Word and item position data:
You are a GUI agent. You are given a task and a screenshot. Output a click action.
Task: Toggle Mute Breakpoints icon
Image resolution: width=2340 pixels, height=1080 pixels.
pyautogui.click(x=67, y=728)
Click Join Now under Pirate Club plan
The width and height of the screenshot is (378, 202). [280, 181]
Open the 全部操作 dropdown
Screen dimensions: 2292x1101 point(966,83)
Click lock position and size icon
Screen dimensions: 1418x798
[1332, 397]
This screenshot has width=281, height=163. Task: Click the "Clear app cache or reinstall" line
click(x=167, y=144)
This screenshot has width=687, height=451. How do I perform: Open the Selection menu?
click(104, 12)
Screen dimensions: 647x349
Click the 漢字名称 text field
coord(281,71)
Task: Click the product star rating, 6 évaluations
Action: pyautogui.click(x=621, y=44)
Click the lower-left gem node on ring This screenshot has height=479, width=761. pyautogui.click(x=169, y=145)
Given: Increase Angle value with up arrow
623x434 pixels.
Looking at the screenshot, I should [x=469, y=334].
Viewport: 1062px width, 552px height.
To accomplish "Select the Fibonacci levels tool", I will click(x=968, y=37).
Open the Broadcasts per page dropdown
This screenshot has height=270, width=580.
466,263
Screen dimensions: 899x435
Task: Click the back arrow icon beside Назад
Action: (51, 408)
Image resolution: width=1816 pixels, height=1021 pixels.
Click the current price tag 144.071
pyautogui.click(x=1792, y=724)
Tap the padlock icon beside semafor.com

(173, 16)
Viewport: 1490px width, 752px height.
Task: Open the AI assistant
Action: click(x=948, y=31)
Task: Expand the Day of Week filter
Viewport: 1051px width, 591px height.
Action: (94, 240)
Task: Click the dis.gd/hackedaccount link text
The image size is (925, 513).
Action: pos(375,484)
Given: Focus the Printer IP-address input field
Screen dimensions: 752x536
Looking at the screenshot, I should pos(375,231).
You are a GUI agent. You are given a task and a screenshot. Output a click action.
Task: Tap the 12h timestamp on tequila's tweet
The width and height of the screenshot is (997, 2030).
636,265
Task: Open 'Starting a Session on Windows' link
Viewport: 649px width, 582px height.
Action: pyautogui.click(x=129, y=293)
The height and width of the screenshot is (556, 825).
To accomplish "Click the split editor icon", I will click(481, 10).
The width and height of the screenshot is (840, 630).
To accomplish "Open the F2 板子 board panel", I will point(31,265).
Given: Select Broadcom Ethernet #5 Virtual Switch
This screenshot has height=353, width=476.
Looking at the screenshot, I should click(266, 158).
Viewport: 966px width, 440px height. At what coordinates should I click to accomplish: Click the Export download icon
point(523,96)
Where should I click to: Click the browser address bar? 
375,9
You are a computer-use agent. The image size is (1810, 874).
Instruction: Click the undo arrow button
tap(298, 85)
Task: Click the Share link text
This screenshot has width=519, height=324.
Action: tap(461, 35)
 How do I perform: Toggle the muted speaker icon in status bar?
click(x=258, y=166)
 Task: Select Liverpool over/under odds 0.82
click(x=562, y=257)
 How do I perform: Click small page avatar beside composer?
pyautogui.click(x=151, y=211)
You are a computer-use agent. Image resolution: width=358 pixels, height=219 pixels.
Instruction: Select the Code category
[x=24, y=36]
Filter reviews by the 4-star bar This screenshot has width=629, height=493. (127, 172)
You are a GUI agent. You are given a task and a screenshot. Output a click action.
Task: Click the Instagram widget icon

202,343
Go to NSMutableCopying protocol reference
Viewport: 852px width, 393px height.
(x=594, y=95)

- **GIVEN EXERCISE**: Revise the material above so that each "GUI agent" becomes "desktop agent", and leave everything else unchanged.

- **RESPONSE TO THE EXERCISE**:
You are a desktop agent. You are given a task and a screenshot. Output a click action.
Task: Toggle Mute Breakpoints icon
Image resolution: width=2340 pixels, height=1080 pixels.
pyautogui.click(x=67, y=728)
Click Join Now under Pirate Club plan
The width and height of the screenshot is (378, 202). [280, 181]
Open the 全部操作 dropdown
Screen dimensions: 2292x1101 point(966,83)
Click lock position and size icon
Screen dimensions: 1418x798
[1332, 397]
This screenshot has width=281, height=163. Task: Click the "Clear app cache or reinstall" line
click(x=167, y=144)
This screenshot has width=687, height=451. How do I perform: Open the Selection menu?
click(104, 12)
Screen dimensions: 647x349
Click the 漢字名称 text field
coord(281,71)
Task: Click the product star rating, 6 évaluations
Action: pyautogui.click(x=621, y=44)
Click the lower-left gem node on ring This screenshot has height=479, width=761. pyautogui.click(x=169, y=145)
Given: Increase Angle value with up arrow
623x434 pixels.
Looking at the screenshot, I should [x=469, y=334].
Viewport: 1062px width, 552px height.
To accomplish "Select the Fibonacci levels tool", I will click(x=968, y=37).
Open the Broadcasts per page dropdown
This screenshot has height=270, width=580.
466,263
Screen dimensions: 899x435
Task: Click the back arrow icon beside Назад
Action: (51, 408)
Image resolution: width=1816 pixels, height=1021 pixels.
Click the current price tag 144.071
pyautogui.click(x=1792, y=724)
Tap the padlock icon beside semafor.com

(173, 16)
Viewport: 1490px width, 752px height.
Task: Open the AI assistant
Action: click(x=948, y=31)
Task: Expand the Day of Week filter
Viewport: 1051px width, 591px height.
Action: (94, 240)
Task: Click the dis.gd/hackedaccount link text
The image size is (925, 513).
Action: pos(375,484)
Given: Focus the Printer IP-address input field
Screen dimensions: 752x536
Looking at the screenshot, I should pos(375,231).
You are a desktop agent. You are given a task and a screenshot. Output a click action.
Task: Tap the 12h timestamp on tequila's tweet
The width and height of the screenshot is (997, 2030).
636,265
Task: Open 'Starting a Session on Windows' link
Viewport: 649px width, 582px height.
Action: pyautogui.click(x=129, y=293)
The height and width of the screenshot is (556, 825).
To accomplish "Click the split editor icon", I will click(481, 10).
The width and height of the screenshot is (840, 630).
To accomplish "Open the F2 板子 board panel", I will point(31,265).
Given: Select Broadcom Ethernet #5 Virtual Switch
This screenshot has height=353, width=476.
Looking at the screenshot, I should click(266, 158).
Viewport: 966px width, 440px height. At what coordinates should I click to accomplish: Click the Export download icon
point(523,96)
Where should I click to: Click the browser address bar? 
375,9
You are a computer-use agent. The image size is (1810, 874).
Instruction: Click the undo arrow button
tap(298, 85)
Task: Click the Share link text
This screenshot has width=519, height=324.
Action: tap(461, 35)
 How do I perform: Toggle the muted speaker icon in status bar?
click(x=258, y=166)
 Task: Select Liverpool over/under odds 0.82
click(x=562, y=257)
 How do I perform: Click small page avatar beside composer?
pyautogui.click(x=151, y=211)
You are a computer-use agent. Image resolution: width=358 pixels, height=219 pixels.
Instruction: Select the Code category
[x=24, y=36]
Filter reviews by the 4-star bar This screenshot has width=629, height=493. (127, 172)
You are a desktop agent. You are given a task and a screenshot. Output a click action.
Task: Click the Instagram widget icon

202,343
Go to NSMutableCopying protocol reference
Viewport: 852px width, 393px height.
(x=594, y=95)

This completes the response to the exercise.